On August 29, 2005, the Federal Election Commission (FEC) announced that it was appealing a recent decision regarding FEC regulations to the full U.S. Court of Appeals for the District of Columbia Circuit. A panel of the D.C. Circuit had ruled on July 15, 2005, that the FEC must rewrite or better explain five regulations implementing the Bipartisan Campaign Reform Act of 2002 (BCRA). Shays v. Fed. Election Comm'n, 414 F.3d 76 (D.C. Cir. 2005). The panel's ruling stemmed from an appeal of a district court decision that had similarly required revision or further justification of these and other rules the FEC had promulgated. The FEC decided to appeal the decision of the district court as it applied to five of the rules while beginning rulemaking proceedings to address the rest. While the FEC appeals the three-judge panel's decision to the en banc D.C. Circuit, it is also proceeding with rulemakings in some of these areas. See related article on page 1.
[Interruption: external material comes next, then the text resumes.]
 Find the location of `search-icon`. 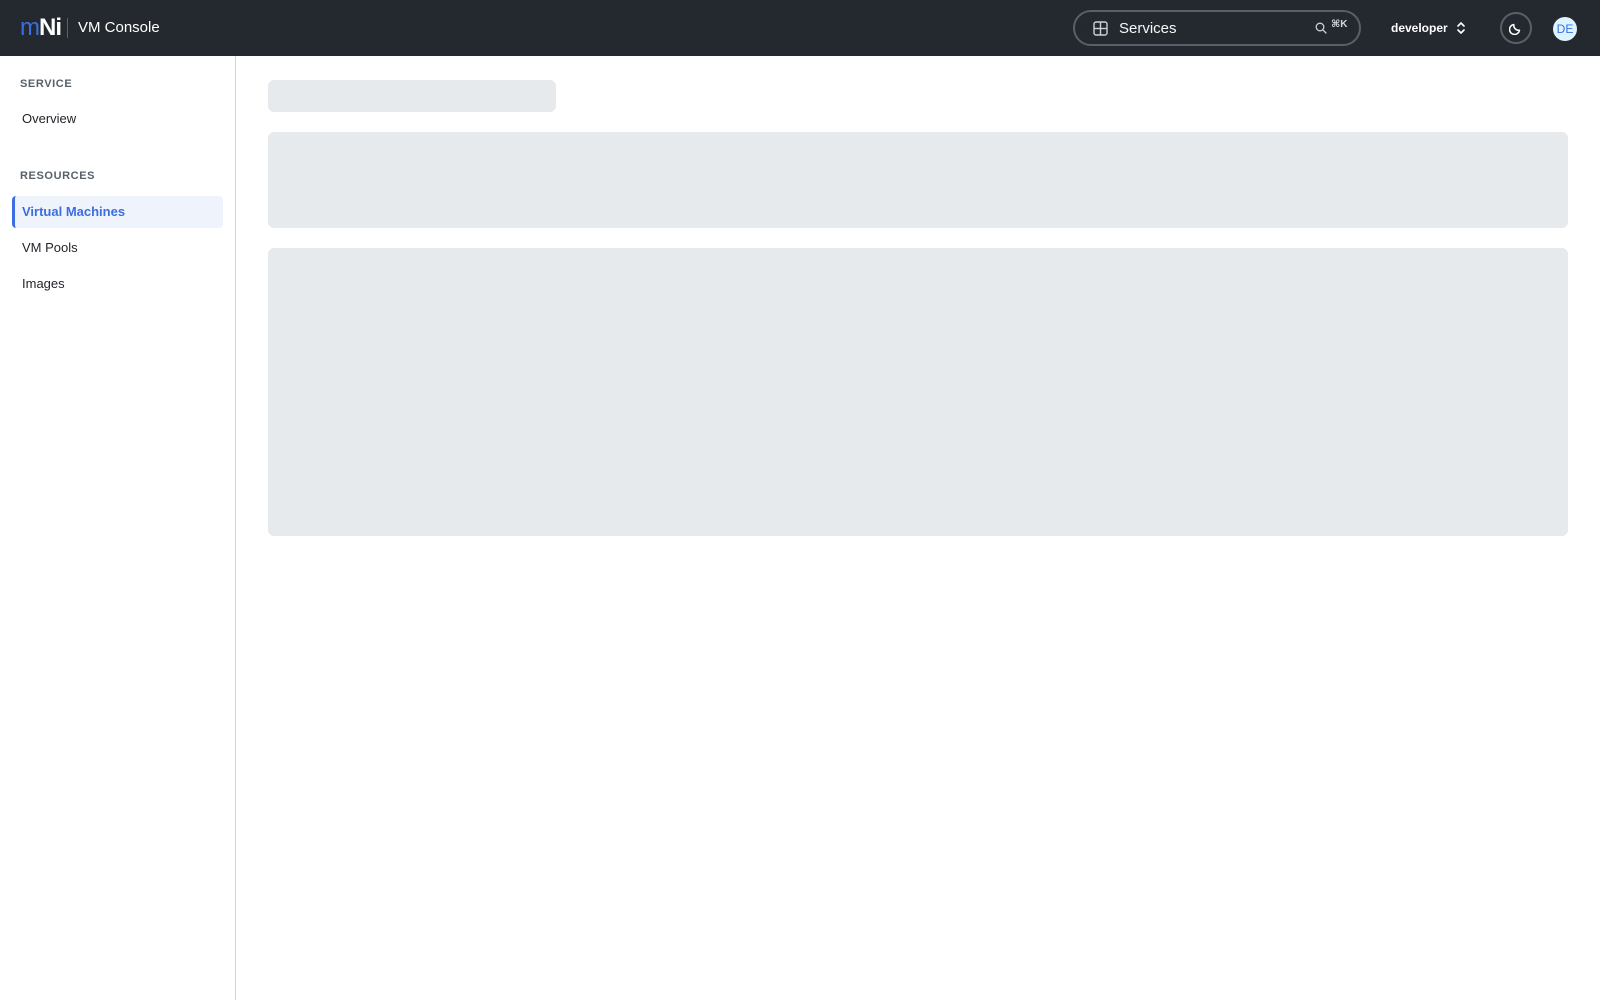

The appellate panel ruled against the FEC on all five regulations that were subject to the appeal. A summary of the court's ruling with regard to each of the five regulations follows:

Standards for "Coordinated Communication"
FEC regulations explain that an expenditure can be considered "coordinated" with a candidate or political party if, among other things, it refers to a clearly identified candidate or party within 120 days of an election and is directed to the relevant electorate. An expenditure that is "coordinated" is treated as an in-kind contribution subject to federal limitations and prohibitions. However, the court of appeals determined that the FEC had not sufficiently justified the 120-day time period and invalidated the regulation as arbitrary and capricious.

Definitions of "Solicit" and "Direct"
The BCRA disallows various individuals, including officials of national political parties, federal candidates and federal officeholders, to "solicit" or "direct" funds not compliant with federal amount and source limitations, i.e., "soft money." The FEC's regulations took a strict view of the meaning of these terms requiring that they be interpreted to apply only to explicit and direct requests for money. The court of appeals ruled that this contravened the BCRA, which the court understood to require a broader interpretation that reaches indirect requests for funds.

Interpretation of "Electioneering Communication"
FEC regulations had carved out an exception from the definition of "electioneering communications" (communications by television and radio within 30 days of a primary or 60 days of a general election that are directed to the relevant electorate) for those that are not disseminated for a fee. The court of appeals ruled that such an exemption was not contemplated by the language of the BCRA and did not meet the BCRA's specific criteria for establishing exemptions to the definition of "electioneering communication."

Allocation Rules for State Party Employee Salaries
The BCRA requires that salaries for state party employees who spend more than 25% of their time on federal elections be paid entirely with federally regulated funds. The FEC determined in its rulemaking that those employees who do not exceed the 25% threshold may be paid entirely with non-federal funds. The court of appeals determined that the FEC had not provided an adequate justification for this conclusion in light of the fact that pre-existing FEC rules generally require that administrative expenses be allocated between federal and non-federal funds and not paid entirely by one or the other.

De Minimis Exemption from Allocation Rules for "Levin Funds"
State parties that are permitted to operate "Levin" accounts by virtue of state law must allocate expenditures for certain federal election activity between "Levin" and federal funds. However, the FEC's regulations provided a de minimis exemption from this requirement for allocable activity that does not exceed $5,000. Again, the court of appeals held that the FEC had not adequately justified the basis for this exemption.